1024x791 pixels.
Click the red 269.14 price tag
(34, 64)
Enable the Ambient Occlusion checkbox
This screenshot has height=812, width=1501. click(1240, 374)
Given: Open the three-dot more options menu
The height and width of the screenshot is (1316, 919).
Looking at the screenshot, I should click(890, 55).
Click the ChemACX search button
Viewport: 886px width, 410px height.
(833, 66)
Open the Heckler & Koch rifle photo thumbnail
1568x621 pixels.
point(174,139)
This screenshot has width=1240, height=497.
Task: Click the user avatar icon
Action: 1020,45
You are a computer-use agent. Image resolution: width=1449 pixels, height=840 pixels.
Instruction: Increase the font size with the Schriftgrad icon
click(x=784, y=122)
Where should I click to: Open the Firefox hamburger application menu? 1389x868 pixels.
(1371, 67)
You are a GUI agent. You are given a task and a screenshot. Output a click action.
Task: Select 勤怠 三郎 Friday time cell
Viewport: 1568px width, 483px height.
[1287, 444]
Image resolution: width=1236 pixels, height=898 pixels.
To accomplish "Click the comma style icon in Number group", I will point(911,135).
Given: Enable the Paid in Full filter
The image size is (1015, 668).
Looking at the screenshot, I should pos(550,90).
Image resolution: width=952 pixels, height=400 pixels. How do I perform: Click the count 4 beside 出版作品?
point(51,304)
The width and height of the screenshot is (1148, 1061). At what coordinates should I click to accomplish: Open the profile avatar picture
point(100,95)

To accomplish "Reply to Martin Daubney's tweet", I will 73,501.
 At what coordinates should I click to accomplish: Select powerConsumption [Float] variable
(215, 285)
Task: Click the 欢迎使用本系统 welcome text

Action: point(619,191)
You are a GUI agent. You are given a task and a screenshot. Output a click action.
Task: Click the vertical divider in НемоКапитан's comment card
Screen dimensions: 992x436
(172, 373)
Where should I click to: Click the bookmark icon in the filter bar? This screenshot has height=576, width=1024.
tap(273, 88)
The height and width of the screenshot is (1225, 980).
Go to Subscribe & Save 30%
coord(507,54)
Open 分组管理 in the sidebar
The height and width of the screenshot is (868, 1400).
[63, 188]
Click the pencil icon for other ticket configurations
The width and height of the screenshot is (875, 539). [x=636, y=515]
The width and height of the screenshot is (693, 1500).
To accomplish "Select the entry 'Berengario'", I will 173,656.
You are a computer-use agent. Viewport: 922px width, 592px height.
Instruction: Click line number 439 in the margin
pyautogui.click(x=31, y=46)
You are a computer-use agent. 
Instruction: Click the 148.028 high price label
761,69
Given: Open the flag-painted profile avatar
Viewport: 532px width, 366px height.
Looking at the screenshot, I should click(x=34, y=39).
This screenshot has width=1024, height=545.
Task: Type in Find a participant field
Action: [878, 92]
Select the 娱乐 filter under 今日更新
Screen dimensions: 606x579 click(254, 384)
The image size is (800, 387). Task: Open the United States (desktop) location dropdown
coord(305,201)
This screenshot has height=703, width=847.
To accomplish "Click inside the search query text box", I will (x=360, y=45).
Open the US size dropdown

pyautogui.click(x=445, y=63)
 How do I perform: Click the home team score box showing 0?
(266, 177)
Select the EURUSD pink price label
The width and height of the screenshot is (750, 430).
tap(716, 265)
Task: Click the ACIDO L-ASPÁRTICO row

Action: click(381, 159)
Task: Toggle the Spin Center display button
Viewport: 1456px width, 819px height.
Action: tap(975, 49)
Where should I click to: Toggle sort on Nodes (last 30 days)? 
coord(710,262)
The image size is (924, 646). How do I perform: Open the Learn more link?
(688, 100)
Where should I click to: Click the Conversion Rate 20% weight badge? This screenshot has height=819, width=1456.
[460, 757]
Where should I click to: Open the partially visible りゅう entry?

————

把上面的所有条目原样照抄一遍，一字不改。

参考答案 »
1024x791 pixels.
Click the red 269.14 price tag
(34, 64)
Enable the Ambient Occlusion checkbox
This screenshot has height=812, width=1501. click(1240, 374)
Given: Open the three-dot more options menu
The height and width of the screenshot is (1316, 919).
Looking at the screenshot, I should click(890, 55).
Click the ChemACX search button
Viewport: 886px width, 410px height.
(833, 66)
Open the Heckler & Koch rifle photo thumbnail
1568x621 pixels.
point(174,139)
This screenshot has width=1240, height=497.
Task: Click the user avatar icon
Action: 1020,45
You are a computer-use agent. Image resolution: width=1449 pixels, height=840 pixels.
Instruction: Increase the font size with the Schriftgrad icon
click(x=784, y=122)
Where should I click to: Open the Firefox hamburger application menu? 1389x868 pixels.
(1371, 67)
You are a GUI agent. You are given a task and a screenshot. Output a click action.
Task: Select 勤怠 三郎 Friday time cell
Viewport: 1568px width, 483px height.
[1287, 444]
Image resolution: width=1236 pixels, height=898 pixels.
To accomplish "Click the comma style icon in Number group", I will point(911,135).
Given: Enable the Paid in Full filter
The image size is (1015, 668).
Looking at the screenshot, I should pos(550,90).
Image resolution: width=952 pixels, height=400 pixels. How do I perform: Click the count 4 beside 出版作品?
point(51,304)
The width and height of the screenshot is (1148, 1061). At what coordinates should I click to accomplish: Open the profile avatar picture
point(100,95)

To accomplish "Reply to Martin Daubney's tweet", I will 73,501.
 At what coordinates should I click to accomplish: Select powerConsumption [Float] variable
(215, 285)
Task: Click the 欢迎使用本系统 welcome text

Action: point(619,191)
You are a GUI agent. You are given a task and a screenshot. Output a click action.
Task: Click the vertical divider in НемоКапитан's comment card
Screen dimensions: 992x436
(172, 373)
Where should I click to: Click the bookmark icon in the filter bar? This screenshot has height=576, width=1024.
tap(273, 88)
The height and width of the screenshot is (1225, 980).
Go to Subscribe & Save 30%
coord(507,54)
Open 分组管理 in the sidebar
The height and width of the screenshot is (868, 1400).
[63, 188]
Click the pencil icon for other ticket configurations
The width and height of the screenshot is (875, 539). [x=636, y=515]
The width and height of the screenshot is (693, 1500).
To accomplish "Select the entry 'Berengario'", I will 173,656.
You are a computer-use agent. Viewport: 922px width, 592px height.
Instruction: Click line number 439 in the margin
pyautogui.click(x=31, y=46)
You are a computer-use agent. 
Instruction: Click the 148.028 high price label
761,69
Given: Open the flag-painted profile avatar
Viewport: 532px width, 366px height.
Looking at the screenshot, I should click(x=34, y=39).
This screenshot has width=1024, height=545.
Task: Type in Find a participant field
Action: [878, 92]
Select the 娱乐 filter under 今日更新
Screen dimensions: 606x579 click(254, 384)
The image size is (800, 387). Task: Open the United States (desktop) location dropdown
coord(305,201)
This screenshot has height=703, width=847.
To accomplish "Click inside the search query text box", I will (x=360, y=45).
Open the US size dropdown

pyautogui.click(x=445, y=63)
 How do I perform: Click the home team score box showing 0?
(266, 177)
Select the EURUSD pink price label
The width and height of the screenshot is (750, 430).
tap(716, 265)
Task: Click the ACIDO L-ASPÁRTICO row

Action: click(381, 159)
Task: Toggle the Spin Center display button
Viewport: 1456px width, 819px height.
Action: tap(975, 49)
Where should I click to: Toggle sort on Nodes (last 30 days)? 
coord(710,262)
The image size is (924, 646). How do I perform: Open the Learn more link?
(688, 100)
Where should I click to: Click the Conversion Rate 20% weight badge? This screenshot has height=819, width=1456.
[460, 757]
Where should I click to: Open the partially visible りゅう entry?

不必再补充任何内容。